My subject for this practice-based research is the role of materiality when making costume, and performativity through gesture such as putting on a mask, in the creation of ritual.

 

My interest in this subject was initiated when, as a MA student in Costume for Performance at London College of Fashion, I was introduced to the “revolutionary concept of embedded narrative into costume and the construction for performance working outwards from it” as formulated by my then course director Donatella Barbieri.

 

Since I graduated, I have worked mainly in the field of site-specific design-led performance projects, notably with the award winning company dreamthinkspeak, whose emphasis on scenography as part of the devising process has been a major influence. I have developed my costume craft through material experimentation, and through collaborations with practitioners.
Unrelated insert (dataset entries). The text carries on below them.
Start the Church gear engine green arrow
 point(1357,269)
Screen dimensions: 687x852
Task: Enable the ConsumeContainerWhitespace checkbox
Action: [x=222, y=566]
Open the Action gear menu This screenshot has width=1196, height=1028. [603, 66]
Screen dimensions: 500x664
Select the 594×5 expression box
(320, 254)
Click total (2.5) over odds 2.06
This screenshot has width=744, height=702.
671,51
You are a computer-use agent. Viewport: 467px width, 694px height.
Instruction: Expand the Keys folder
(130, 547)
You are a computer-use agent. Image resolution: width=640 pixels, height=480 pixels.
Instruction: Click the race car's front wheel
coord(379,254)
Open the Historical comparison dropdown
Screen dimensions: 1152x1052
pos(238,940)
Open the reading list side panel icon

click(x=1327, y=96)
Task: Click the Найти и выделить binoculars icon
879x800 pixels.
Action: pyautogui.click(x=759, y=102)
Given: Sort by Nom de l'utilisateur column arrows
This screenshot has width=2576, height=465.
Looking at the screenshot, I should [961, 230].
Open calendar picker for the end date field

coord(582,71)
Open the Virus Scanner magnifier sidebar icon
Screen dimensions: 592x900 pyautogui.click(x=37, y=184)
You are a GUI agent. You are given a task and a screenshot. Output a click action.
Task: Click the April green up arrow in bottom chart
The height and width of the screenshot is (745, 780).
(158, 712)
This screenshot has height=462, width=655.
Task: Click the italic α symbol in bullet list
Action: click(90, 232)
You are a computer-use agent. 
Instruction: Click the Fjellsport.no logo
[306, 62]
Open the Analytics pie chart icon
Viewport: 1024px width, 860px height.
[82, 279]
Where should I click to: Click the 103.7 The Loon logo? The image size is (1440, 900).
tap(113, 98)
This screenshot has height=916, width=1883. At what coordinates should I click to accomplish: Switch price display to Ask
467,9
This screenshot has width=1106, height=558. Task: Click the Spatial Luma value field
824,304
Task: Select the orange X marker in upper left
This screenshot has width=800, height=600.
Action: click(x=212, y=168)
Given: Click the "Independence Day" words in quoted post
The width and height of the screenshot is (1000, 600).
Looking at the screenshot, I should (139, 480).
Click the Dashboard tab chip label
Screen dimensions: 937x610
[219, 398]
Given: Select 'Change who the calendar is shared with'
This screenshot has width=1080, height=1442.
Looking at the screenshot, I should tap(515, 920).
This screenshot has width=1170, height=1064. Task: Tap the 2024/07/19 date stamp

Also, my projects with non-professionals have contributed to my interest in costume design as collaborative work for the creation of performances.

 

In the UK, the tendency, in design-lead performance art, is to relegate costume design to a consideration after the devising process. As costume designer, I find this process frustrating, due to the rupture that exists between the costume design and the creation of the performance.

 

To address this issue I propose to look for the meanings contained in the act of making costume by identifying rituals that emerge from this craft. By doing this research I plan on achieving the following two aims; to demonstrate the potential centrality of costume design in the devising process of performance through costume craft and the involvement of a collectivity; and to formulate an integrated and correlated material-based costume and performance devising method.

 

To achieve my aims, I set myself the following six objectives: to investigate rituals through the traditions of mask in Balinese dance and the dressing in Nô Theatre; to examine the ways of making costume objects in pre-industrial times, and identify meanings; to identify meanings that emerge through transformation of material into costume; to discern the performance embedded in the costume that is being fabricated; to develop a material-based costume design method to create performance through craft; to produce and exhibit costume objects and costume-based performance(s).

 

I will use theory to inform and guide my research and experimentation. To develop my hypothesis I will collect documentaton through reading of text and theses, consultation of costume and performance archives, artefacts, and interviews of practitioners. Workshops to involve participants in the costume and performance process will enable me to address specific areas and to test the hypothesis.

 

The results of my research will be presented as performance(s), filmed or live, a related exhibition and written thesis.